Smartphone users wishing to extend their battery lives have only a few options currently. In fact, there are really only two.
1. Extended battery. Most, if not all, smartphones have options for extended batteries. These are larger than normally batteries, so require a special battery door. They can greatly improve battery life, but they also make the phone thicker. It’s a trade-off.
2. Spare battery. Some people opt to carry a spare battery, switching it for a dead one when needed. This is convenient in some ways, but in others it’s a hassle. It means charging both batteries, for one. It also means rebooting while changing.
Some smartphone manufacturers are making an effort to extend battery life. Samsung has said it’s making that commitment in 2012. Motorola has already released the Droid RAZR Maxx, which has a better battery life than the original, and than most smartphones. But it’s a bit thicker, as well.
That seems to be the thing with batteries: the only way to create longer battery life, it seems, is to make the battery bigger. In a way that makes sense. To do otherwise would probably require a completely different battery technology. But for now it appears we are stuck with lithium-ion batteries and the DC power systems that charge them. All we can do is make the most of what we have.

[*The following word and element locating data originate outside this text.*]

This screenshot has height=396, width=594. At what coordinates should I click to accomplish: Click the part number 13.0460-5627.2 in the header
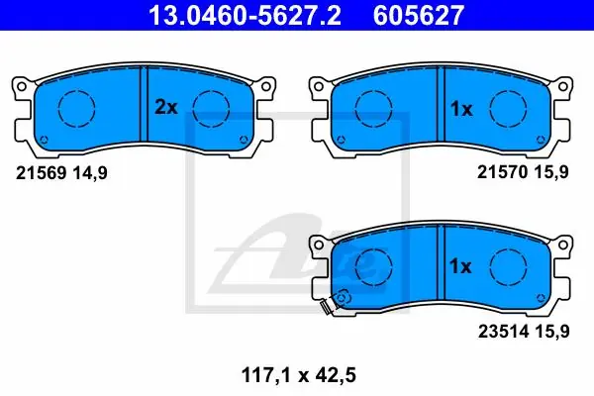245,15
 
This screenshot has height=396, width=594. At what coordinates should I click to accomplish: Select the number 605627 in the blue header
419,15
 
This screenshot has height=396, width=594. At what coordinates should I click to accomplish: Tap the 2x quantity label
166,107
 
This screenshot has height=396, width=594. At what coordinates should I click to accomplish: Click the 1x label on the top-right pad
461,109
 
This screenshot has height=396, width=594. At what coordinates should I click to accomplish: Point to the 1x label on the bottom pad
460,266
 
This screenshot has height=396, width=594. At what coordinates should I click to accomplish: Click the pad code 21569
42,173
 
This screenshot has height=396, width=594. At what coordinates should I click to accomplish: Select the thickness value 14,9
90,173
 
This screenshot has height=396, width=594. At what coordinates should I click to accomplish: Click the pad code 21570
502,172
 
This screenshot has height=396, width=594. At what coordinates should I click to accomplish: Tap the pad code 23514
503,332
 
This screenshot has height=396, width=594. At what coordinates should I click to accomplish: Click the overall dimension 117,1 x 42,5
299,375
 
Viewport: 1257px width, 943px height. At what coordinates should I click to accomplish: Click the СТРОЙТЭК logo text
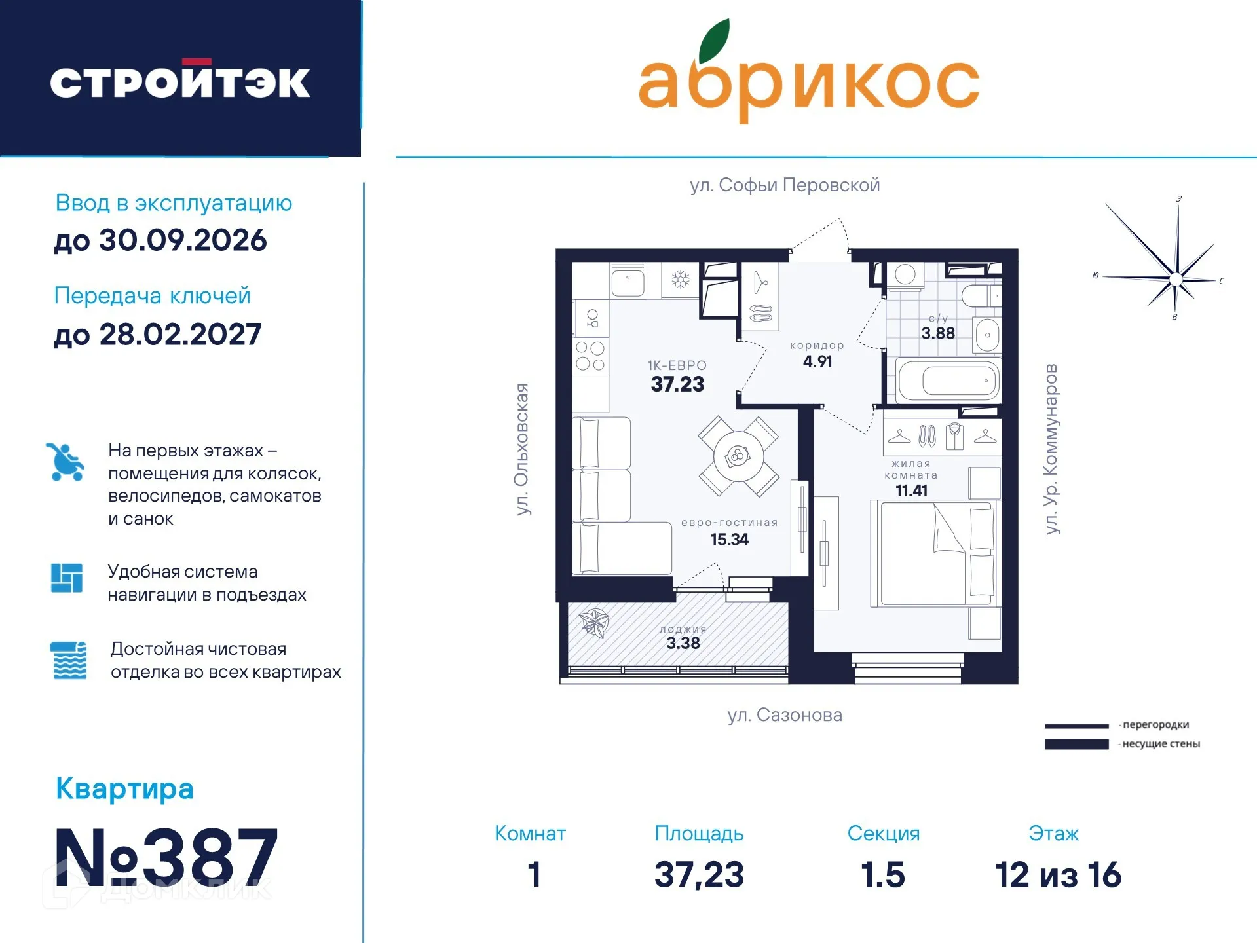pyautogui.click(x=180, y=82)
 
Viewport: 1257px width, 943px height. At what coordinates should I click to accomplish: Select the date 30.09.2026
pyautogui.click(x=160, y=240)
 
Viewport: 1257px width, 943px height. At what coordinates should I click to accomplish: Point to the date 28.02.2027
pyautogui.click(x=158, y=335)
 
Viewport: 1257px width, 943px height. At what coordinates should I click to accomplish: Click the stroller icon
pyautogui.click(x=65, y=462)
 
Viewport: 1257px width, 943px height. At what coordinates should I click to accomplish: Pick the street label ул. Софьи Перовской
pyautogui.click(x=784, y=185)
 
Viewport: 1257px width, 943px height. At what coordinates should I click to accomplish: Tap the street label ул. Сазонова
pyautogui.click(x=784, y=715)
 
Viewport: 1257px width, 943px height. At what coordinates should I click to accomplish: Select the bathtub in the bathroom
pyautogui.click(x=948, y=380)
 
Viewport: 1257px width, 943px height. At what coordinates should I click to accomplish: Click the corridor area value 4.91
pyautogui.click(x=817, y=361)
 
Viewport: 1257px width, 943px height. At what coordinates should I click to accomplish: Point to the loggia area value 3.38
pyautogui.click(x=683, y=643)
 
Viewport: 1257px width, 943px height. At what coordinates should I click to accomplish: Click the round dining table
pyautogui.click(x=738, y=456)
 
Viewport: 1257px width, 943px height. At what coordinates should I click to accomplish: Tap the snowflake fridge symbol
pyautogui.click(x=680, y=281)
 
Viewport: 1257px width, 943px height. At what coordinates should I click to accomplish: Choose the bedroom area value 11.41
pyautogui.click(x=910, y=490)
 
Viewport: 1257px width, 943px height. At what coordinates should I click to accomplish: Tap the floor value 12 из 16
pyautogui.click(x=1057, y=875)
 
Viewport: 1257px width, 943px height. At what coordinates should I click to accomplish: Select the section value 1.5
pyautogui.click(x=882, y=875)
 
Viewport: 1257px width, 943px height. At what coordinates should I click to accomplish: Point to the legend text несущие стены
pyautogui.click(x=1160, y=744)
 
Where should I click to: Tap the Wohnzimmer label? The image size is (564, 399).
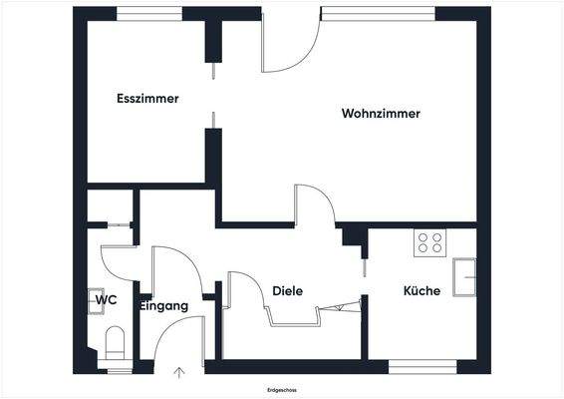[381, 114]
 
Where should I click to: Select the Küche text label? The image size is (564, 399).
[422, 291]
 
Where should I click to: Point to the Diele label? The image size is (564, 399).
[287, 291]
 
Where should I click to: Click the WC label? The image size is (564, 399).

Making the most of a battery
There are a number of things a user can do to ensure the longest possible battery life. These have the potential to make serious impacts, especially for heavy users.
1. Turn off the radio when there’s no signal. When a cell phone doesn’t have a signal, it expends plenty of energy searching for one. Even when it has a weak signal, it’s spending valuable processor power and energy trying to find a stronger one. This is one of the biggest smartphone battery drains. When you’re in an area with no service — underground, most commonly — turn off your radio. You won’t get service, anyway, and you’ll prevent your phone from wasting power searching.
2. Dim the screen. A smartphone’s screen takes plenty of energy to power. Light users might not see a big issue. Heavy users, however, suffer. Since their screens are on more, their batteries drain faster. The easiest solution, other than simply using the phone less, is to dim the backlight. This is usually available in general settings. A dimmer backlight uses less battery. Something around two-thirds brightness can suffice for most users.
3. Manually update apps. There are plenty of apps that automatically update. Many of these apps work best when automatically updating. Unfortunately, this is another battery drain. It means your phone is constantly checking the network, and checking the network consumes battery life. It’s best to leave most, if not all, apps to update only when you want them to update.
4. Turn off vibrate. Yes, the vibration feature on your phone consumes a considerable amount of battery. It only vibrates in spurts, so each spurt might not take up that much. But add them up and it makes a big difference. Turn off as many vibrating alerts as possible and save battery.
Combine these with an extended or spare battery, and even the heaviest of smartphone users can get through a day. Even for normal users, these tips can help save battery life throughout the day. They’ll have to suffice until new battery technology starts powering our smartphones.